The major part of inter-individual variation in MBL levels is genetically determined [7], and the fact that patients with diabetic nephropathy have higher levels than normoalbuminuric patients may thus point to a causative role of MBL. Assuming that patients born with high MBL levels are at increased risk of developing nephropathy, a higher proportion of these patients would have some degree of albuminuria already at baseline, which could explain why MBL levels were only associated with late progression from macroalbuminuria to ESRD in the present study. High-sensitivity CRP, by contrast, seems more associated with the earlier stages of progression, and may rather be a marker of progression than a causative factor. In epidemiological studies elevated hsCRP levels are consistently associated with atherosclerosis and vascular disease [23], and measurements of CRP levels have been used for therapeutic decision making in the primary prevention of cardiovascular events [24]. Polymorphisms in the CRP gene are associated with differences in circulating CRP levels [25], but it was recently demonstrated that these polymorphisms in themselves are not associated with an increased risk of ischaemic vascular disease [26]. Based on these findings it seems likely that CRP is merely a marker for the development of vascular disease, and one may speculate that the same is the case with respect to the progression of diabetic nephropathy.

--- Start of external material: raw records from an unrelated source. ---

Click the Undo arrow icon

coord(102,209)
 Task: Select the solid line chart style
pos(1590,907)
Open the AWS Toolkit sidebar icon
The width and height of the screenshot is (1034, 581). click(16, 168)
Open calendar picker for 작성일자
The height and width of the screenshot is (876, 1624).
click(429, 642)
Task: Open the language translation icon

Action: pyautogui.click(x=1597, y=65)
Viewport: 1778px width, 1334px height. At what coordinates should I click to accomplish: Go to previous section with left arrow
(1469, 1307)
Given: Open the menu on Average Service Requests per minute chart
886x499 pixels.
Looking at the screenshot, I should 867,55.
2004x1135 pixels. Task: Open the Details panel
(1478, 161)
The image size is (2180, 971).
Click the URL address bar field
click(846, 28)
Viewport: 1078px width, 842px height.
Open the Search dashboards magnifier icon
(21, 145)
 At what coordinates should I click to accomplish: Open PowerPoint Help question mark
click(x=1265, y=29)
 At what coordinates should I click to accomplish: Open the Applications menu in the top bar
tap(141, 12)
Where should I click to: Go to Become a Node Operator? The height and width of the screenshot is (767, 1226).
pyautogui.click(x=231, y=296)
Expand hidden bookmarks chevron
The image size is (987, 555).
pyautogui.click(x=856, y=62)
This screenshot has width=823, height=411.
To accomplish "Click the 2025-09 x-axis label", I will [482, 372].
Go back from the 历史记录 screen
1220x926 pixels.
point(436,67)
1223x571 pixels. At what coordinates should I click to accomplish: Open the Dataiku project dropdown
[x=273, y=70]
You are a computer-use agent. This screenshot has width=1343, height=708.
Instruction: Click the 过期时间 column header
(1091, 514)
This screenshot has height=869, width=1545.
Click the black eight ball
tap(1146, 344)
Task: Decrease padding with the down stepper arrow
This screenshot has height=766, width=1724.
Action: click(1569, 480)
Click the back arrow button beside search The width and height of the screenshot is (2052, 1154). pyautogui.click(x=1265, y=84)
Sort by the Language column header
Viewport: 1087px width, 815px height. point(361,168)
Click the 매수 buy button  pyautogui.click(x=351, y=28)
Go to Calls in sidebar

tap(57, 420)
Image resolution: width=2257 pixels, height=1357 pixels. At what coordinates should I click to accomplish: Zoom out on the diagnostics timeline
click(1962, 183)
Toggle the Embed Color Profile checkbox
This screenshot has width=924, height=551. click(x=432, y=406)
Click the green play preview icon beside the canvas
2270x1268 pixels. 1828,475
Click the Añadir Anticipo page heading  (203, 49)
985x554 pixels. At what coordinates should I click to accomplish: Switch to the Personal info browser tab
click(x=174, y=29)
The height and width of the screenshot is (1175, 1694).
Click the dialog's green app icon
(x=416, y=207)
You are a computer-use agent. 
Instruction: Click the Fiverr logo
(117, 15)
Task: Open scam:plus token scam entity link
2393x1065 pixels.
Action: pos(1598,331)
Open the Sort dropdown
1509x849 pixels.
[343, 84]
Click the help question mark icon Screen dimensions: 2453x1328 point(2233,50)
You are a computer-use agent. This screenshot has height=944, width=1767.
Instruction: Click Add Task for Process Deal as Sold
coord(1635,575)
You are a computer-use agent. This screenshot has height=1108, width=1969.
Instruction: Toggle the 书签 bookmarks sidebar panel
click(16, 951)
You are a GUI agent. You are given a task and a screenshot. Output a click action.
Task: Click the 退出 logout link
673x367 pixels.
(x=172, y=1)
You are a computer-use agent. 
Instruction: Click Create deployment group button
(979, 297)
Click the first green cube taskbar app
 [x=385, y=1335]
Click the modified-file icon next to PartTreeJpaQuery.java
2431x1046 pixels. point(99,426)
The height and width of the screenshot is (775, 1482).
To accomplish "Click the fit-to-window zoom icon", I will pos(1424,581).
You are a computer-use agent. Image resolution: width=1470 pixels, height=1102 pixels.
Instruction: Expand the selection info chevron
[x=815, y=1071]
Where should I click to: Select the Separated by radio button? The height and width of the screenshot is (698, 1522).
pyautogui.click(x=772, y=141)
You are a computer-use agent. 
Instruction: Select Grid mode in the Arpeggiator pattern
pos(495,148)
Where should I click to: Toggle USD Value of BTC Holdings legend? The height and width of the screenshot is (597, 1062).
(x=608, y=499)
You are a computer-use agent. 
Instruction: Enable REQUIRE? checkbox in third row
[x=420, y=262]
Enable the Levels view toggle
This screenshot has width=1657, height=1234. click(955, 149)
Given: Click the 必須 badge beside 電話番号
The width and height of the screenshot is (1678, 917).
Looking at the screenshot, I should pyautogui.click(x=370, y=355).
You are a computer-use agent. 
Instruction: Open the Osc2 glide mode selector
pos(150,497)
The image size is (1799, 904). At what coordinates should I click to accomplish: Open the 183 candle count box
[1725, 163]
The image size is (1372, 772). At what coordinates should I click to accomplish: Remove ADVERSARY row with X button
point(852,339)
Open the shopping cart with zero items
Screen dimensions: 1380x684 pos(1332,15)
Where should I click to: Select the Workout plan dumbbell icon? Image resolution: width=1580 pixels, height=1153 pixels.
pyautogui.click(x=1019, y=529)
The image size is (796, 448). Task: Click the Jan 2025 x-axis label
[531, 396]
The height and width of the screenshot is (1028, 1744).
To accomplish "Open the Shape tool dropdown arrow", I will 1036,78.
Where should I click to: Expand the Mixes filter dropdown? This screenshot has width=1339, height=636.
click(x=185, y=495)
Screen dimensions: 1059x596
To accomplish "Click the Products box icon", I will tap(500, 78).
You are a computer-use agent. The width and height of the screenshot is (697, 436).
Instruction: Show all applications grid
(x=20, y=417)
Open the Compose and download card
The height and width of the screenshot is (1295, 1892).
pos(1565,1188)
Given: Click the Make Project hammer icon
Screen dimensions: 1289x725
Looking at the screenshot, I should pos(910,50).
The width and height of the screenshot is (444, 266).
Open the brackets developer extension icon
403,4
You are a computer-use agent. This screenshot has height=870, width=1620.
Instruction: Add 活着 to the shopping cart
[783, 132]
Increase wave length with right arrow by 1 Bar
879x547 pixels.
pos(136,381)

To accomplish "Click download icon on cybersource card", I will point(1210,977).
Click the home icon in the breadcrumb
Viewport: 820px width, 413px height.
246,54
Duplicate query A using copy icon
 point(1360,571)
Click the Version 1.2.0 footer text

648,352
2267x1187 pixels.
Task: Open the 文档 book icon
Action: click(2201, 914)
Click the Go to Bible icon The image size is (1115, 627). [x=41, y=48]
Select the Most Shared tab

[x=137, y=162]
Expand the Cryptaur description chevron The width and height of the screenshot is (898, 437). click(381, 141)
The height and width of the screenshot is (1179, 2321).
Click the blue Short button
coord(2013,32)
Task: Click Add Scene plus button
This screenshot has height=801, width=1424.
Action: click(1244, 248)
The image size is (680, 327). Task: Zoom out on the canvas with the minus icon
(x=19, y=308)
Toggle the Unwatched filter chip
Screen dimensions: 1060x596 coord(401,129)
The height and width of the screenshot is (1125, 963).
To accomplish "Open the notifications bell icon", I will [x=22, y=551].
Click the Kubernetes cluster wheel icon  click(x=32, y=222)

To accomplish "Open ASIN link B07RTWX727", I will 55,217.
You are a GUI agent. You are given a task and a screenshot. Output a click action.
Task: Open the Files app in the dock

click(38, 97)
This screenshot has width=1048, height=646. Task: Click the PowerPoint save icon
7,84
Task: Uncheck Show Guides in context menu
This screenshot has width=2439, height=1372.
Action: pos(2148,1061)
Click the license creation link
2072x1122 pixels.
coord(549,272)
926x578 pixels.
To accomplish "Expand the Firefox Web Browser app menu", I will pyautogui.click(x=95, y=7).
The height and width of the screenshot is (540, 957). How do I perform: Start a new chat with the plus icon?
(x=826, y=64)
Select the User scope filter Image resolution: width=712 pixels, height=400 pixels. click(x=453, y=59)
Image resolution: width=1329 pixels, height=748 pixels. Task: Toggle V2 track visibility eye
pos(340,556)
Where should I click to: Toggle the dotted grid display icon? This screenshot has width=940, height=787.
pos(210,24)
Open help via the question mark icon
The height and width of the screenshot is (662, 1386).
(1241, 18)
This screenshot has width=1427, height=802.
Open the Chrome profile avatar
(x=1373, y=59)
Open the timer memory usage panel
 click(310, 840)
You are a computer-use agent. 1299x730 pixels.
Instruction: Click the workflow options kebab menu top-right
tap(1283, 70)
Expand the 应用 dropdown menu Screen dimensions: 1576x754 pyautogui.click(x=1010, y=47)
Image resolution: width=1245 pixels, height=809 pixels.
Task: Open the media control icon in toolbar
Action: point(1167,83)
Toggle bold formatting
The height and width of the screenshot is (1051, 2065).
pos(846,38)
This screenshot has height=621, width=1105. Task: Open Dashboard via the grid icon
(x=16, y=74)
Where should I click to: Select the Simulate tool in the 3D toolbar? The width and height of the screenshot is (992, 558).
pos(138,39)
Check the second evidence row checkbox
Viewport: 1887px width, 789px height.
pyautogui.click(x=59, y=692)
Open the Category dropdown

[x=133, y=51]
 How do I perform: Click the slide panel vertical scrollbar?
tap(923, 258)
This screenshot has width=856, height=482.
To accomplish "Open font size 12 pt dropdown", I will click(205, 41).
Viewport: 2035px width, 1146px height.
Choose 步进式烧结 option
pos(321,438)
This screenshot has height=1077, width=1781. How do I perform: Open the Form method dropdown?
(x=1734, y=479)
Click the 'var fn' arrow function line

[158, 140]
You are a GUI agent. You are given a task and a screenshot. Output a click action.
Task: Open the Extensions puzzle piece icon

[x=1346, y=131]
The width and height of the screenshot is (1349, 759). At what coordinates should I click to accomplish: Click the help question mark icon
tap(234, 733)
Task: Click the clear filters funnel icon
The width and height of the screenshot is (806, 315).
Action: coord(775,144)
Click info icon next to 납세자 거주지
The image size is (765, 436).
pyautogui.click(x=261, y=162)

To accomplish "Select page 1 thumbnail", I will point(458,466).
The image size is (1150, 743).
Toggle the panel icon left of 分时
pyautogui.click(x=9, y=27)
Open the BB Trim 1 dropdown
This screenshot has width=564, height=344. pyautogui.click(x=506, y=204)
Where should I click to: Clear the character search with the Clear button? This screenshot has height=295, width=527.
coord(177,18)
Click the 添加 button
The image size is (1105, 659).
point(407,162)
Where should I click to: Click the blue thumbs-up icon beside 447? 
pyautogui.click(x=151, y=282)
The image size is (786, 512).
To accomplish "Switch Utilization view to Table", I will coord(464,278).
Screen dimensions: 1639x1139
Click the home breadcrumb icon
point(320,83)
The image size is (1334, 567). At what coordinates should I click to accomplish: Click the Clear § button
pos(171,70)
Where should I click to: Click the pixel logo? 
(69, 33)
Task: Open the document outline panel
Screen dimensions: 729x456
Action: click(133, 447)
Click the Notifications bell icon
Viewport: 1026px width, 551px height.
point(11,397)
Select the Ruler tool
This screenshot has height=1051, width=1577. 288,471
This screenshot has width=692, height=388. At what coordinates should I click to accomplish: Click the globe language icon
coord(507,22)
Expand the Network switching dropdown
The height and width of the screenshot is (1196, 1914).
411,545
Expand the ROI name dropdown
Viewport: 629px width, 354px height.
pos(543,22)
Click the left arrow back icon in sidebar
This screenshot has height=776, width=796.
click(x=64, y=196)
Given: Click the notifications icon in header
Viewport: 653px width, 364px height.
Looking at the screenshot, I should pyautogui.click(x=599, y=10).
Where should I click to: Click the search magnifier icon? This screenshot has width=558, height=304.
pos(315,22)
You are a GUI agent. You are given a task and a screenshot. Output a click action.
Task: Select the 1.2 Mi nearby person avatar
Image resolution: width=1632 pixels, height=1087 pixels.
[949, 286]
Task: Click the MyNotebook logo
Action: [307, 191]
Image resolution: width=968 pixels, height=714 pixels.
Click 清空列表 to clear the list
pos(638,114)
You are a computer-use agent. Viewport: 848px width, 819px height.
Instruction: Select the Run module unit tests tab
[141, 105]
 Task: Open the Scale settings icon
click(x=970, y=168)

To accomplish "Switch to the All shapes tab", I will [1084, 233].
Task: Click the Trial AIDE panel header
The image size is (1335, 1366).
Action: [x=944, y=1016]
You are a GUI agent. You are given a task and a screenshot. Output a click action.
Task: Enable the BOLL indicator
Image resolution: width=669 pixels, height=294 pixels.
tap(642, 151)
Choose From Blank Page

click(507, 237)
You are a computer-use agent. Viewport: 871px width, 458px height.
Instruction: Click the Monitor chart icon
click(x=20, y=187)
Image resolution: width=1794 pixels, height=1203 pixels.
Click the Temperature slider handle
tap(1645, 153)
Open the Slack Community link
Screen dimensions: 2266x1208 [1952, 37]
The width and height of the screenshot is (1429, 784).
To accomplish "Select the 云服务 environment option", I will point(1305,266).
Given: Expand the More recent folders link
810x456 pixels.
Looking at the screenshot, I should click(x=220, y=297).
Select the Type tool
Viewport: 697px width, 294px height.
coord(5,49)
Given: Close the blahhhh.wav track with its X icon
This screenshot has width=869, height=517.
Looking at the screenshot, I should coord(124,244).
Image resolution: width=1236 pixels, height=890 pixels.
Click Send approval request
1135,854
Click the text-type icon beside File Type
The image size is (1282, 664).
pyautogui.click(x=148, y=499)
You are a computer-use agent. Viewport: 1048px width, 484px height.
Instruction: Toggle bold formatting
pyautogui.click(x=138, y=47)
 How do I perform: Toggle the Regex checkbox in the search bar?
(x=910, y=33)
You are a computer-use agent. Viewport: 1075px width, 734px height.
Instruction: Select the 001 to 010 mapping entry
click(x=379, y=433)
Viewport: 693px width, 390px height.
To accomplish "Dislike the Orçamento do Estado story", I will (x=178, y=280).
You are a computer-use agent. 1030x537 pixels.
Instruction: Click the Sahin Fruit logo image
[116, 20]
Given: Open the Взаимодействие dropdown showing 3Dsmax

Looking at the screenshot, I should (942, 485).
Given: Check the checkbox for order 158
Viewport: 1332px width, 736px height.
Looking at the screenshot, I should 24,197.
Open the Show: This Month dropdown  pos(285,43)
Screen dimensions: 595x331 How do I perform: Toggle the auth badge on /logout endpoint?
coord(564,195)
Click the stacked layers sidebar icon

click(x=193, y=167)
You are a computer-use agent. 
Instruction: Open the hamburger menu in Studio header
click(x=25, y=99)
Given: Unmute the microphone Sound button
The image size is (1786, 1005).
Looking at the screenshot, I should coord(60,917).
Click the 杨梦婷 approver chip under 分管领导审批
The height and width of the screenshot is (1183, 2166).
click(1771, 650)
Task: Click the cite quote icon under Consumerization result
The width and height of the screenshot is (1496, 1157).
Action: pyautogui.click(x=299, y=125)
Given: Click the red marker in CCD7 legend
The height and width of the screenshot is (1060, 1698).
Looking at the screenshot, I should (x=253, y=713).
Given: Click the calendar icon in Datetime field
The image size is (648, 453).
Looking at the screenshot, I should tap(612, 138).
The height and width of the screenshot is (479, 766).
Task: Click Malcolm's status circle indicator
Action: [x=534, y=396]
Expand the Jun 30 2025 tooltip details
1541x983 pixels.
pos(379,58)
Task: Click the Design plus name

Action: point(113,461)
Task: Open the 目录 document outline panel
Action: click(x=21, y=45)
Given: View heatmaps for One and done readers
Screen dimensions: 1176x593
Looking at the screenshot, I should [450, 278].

Concentrations of MBL and hsCRP were not correlated in the present study or in previous studies of patients with type 1 diabetes mellitus [10, 12, 13], probably as a consequence of the strong genetic influence on MBL levels. One could therefore expect a stronger association with the progression of nephropathy if prognostic information from the two variables were combined. Among normoalbuminuric patients with type 2 diabetes, those with both high MBL and high hsCRP levels have a more than twofold greater risk of progression to microalbuminuria compared with patients with both low MBL and hsCRP [22], but in the present study the combined variable was only significantly associated with the progression of nephropathy in the univariate analysis.

Our study has some limitations. First, only samples from baseline were included, and the study does not provide information on changes over time in the concentrations of the two biomarkers. For the purpose of prognostication and possible clinical use, however, the single-sample approach seems most feasible and, with respect to MBL, the day-to-day variation [27] and changes during acute phase responses [28] are very small compared with the genetically determined person-to-person variation. Second, the prospective part of the study may have been biased by the duration of diabetes at baseline. Ideally, studies of prognostic biomarkers should include patients with newly diagnosed diabetes, but in our study the average duration was approximately 20 years, and at this stage of disease patients with the highest inherent disposition are likely to have progressed to some degree of albuminuria. This is reflected in the progression rate from normo- to microalbuminuria, which was below 10% during follow-up, compared with successively higher progression rates from the more advanced stages of nephropathy.

In summary, MBL and hsCRP levels are cross-sectionally associated with the severity of diabetic nephropathy in type 1 diabetes, and both molecules may contribute information in the assessment of risk of future progression, albeit with different strengths and at different stages of renal disease.